- **Problem details**
Convert the lines below into a Markdown table with two columns, No. and Line, giving each non-blank line its own numbered row and omitting the pictures.

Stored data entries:

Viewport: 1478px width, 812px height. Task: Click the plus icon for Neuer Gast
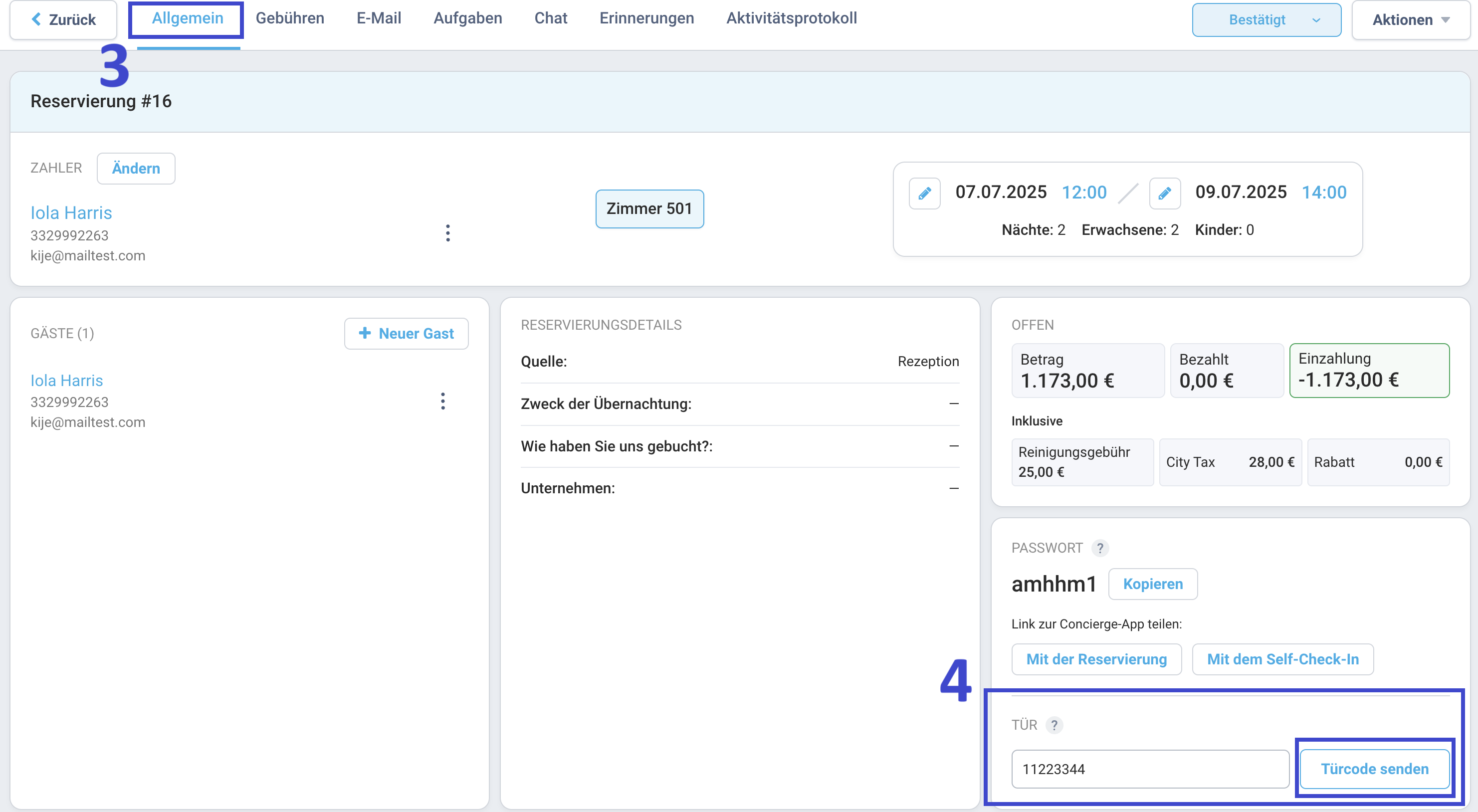coord(364,333)
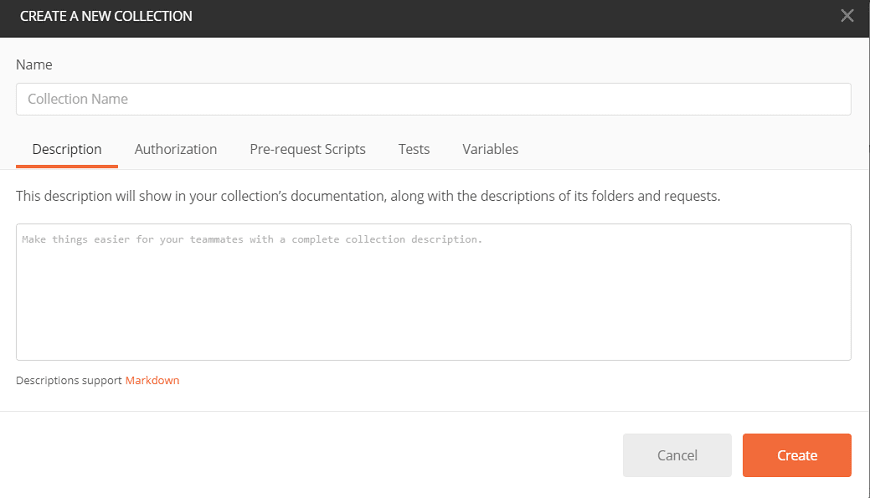This screenshot has width=870, height=498.
Task: Go to the Tests tab
Action: 414,149
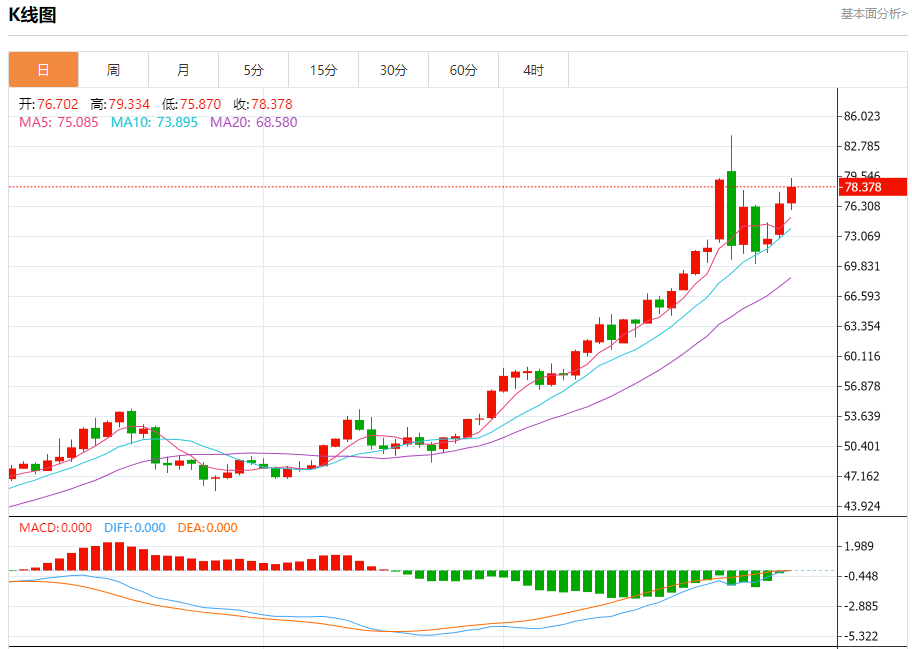Click the rightmost red candlestick

click(791, 194)
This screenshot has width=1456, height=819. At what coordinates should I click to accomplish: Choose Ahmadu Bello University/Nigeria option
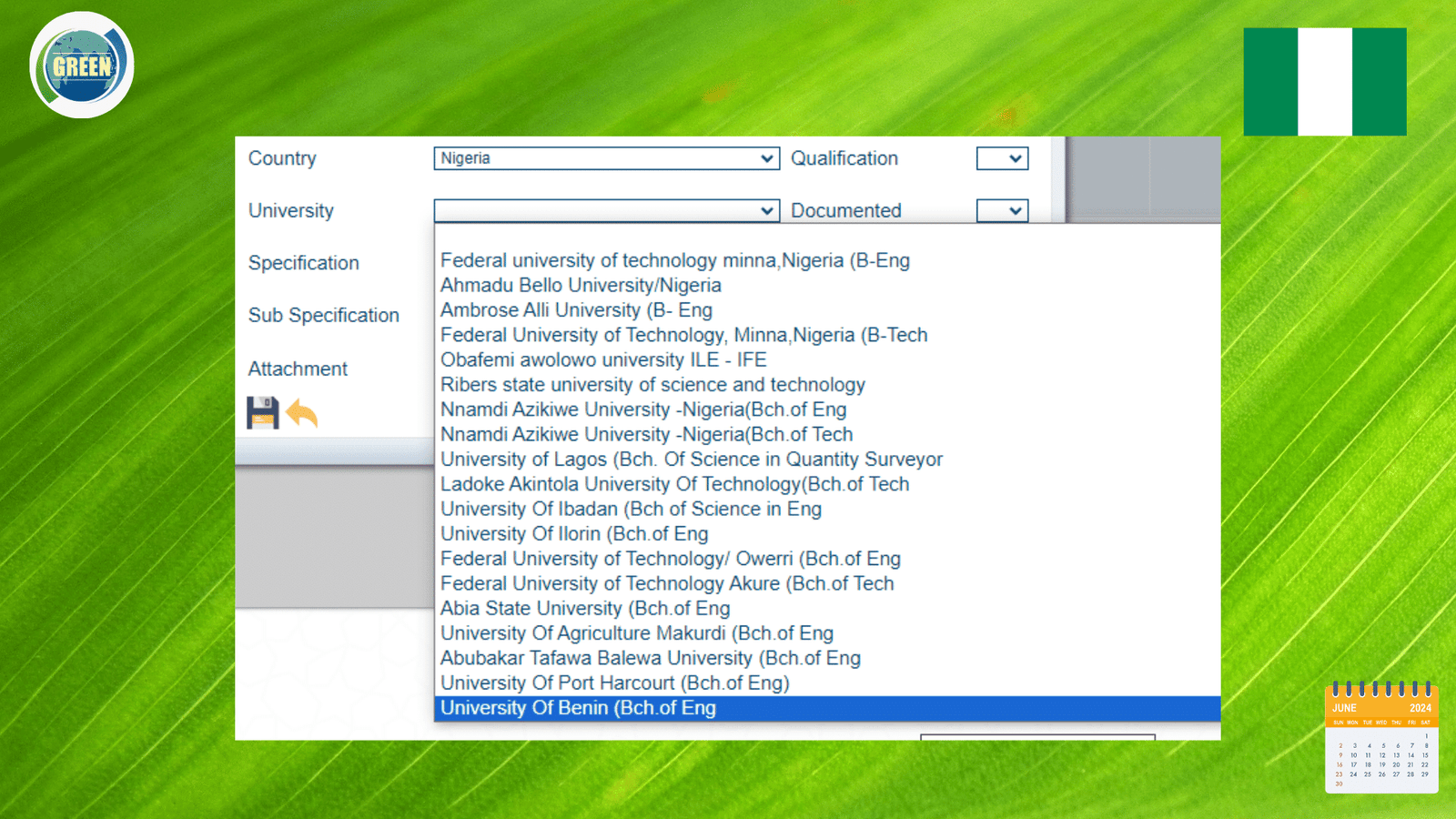tap(581, 286)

- **Task response**
| No. | Line |
|---|---|
| 1 | Viewport: 1478px width, 812px height. Task: Click the plus icon for Neuer Gast |
| 2 | coord(364,333) |
| 3 | This screenshot has width=870, height=498. |
| 4 | Task: Go to the Tests tab |
| 5 | Action: 414,149 |
| 6 | Click the rightmost red candlestick |
| 7 | click(791, 194) |
| 8 | This screenshot has width=1456, height=819. At what coordinates should I click to accomplish: Choose Ahmadu Bello University/Nigeria option |
| 9 | tap(581, 286) |